“Did we bite off more than we can chew?” I’m asking myself as we stand atop the 14,131-foot Capitol Peak in the notorious Elk mountains of Colorado.
Photo: Jordan White
The answer is a matter-of-fact “No, we have to finish.” This day began at midnight, and this mission began a week ago, and this dream began a few years ago with a taste of this big, lonesome, beautiful north face.
Capitol Peak is the holy grail of all Colorado’s fifty-four 14,000 ft peaks. The easiest way up is via the infamous knife edge with a thousand-foot cliff on either side. In the words of Chris Davenport, “A fall either way would be your last.” The mountain has been skied before, but not by many. The routes back down have been a bit contrived and full of traverses; none have been direct. It’s a pure mountaineering event no matter how you look at it.
My partner Jordan White and I had made one of these descents three years earlier, a first descent we named “The Plank” for obvious reasons. It was the first route that descended the north face and ended in a large cliff with Capitol Lake far below. It was a serious undertaking, and here we were, staring down the barrel of the face again. This time we were dropping directly from the summit, a much more serious undertaking with an even larger portion of cliff below us all day.

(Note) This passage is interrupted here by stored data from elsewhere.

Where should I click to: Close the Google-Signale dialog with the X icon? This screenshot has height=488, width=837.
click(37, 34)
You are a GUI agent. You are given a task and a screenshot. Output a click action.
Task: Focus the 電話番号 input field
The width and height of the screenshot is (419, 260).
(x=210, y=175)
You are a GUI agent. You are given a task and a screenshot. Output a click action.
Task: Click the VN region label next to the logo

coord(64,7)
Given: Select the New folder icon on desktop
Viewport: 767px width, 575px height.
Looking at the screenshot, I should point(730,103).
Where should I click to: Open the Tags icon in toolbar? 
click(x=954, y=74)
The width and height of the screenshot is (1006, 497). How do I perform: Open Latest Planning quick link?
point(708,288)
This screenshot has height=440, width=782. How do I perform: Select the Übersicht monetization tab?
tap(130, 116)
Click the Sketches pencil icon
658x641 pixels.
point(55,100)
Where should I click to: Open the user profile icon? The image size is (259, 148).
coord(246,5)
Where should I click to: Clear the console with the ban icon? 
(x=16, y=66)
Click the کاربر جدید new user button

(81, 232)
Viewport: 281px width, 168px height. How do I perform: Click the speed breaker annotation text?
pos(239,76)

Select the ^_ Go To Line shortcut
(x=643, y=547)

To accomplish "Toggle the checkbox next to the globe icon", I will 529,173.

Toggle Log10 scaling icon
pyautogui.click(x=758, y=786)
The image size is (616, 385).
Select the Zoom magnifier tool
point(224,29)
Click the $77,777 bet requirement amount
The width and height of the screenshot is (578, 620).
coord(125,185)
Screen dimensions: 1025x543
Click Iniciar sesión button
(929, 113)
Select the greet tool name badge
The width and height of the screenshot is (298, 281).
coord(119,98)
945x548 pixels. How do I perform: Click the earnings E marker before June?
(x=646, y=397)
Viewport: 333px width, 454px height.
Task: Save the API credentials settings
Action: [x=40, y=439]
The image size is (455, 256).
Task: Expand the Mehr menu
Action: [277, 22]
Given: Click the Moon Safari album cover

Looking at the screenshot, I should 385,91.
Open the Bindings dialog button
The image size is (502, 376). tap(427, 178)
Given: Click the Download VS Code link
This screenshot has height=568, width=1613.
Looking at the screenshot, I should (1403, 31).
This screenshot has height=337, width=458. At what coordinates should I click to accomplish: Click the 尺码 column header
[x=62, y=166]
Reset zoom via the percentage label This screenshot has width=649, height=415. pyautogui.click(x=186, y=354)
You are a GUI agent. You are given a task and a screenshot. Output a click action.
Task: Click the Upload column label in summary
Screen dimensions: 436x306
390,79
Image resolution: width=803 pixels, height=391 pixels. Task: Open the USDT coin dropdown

With the wettest May on record in Aspen Colorado, our home mountains were looking the best they had looked in years, considering the date. Late spring is when I typically find myself bagging peaks as the stability increases to a consistent level. For whatever reason, the Elks are inspiring beyond reason, and Jordan and I were drawn back to Capitol and the idea of repeating The Plank in better conditions.
Capitol is one of the more remote mountains in the Elks, and we needed to get eyes on it to confirm our hopes that the line would be in. Lucky for us, Jordan is a mountain rescue volunteer and has a connection to a pilot with an airplane who was willing to circle the mountain, giving us ample opportunity to see its condition and snap photos for study.
Back in my ski bum den, study we did. Then we argued the way two passionate mountaineers who trust each other do. Was a new line directly off the summit possible? We zoomed in as much as our cameras would allow on the upper portion of the north face. It looked very steep, and potentially very, very thin. It also looked better than it ever had before. “You don’t know until you go” is one of the quotes I live by. So we decided we would give it a go. We also studied a couple alternative routes down in case this one was too gnarly.
So now we had a goal. A goal that was going to require some massive efforts, quite a bit of gear, some skills, and some balls.
Rappels are green, and the skiable line is red.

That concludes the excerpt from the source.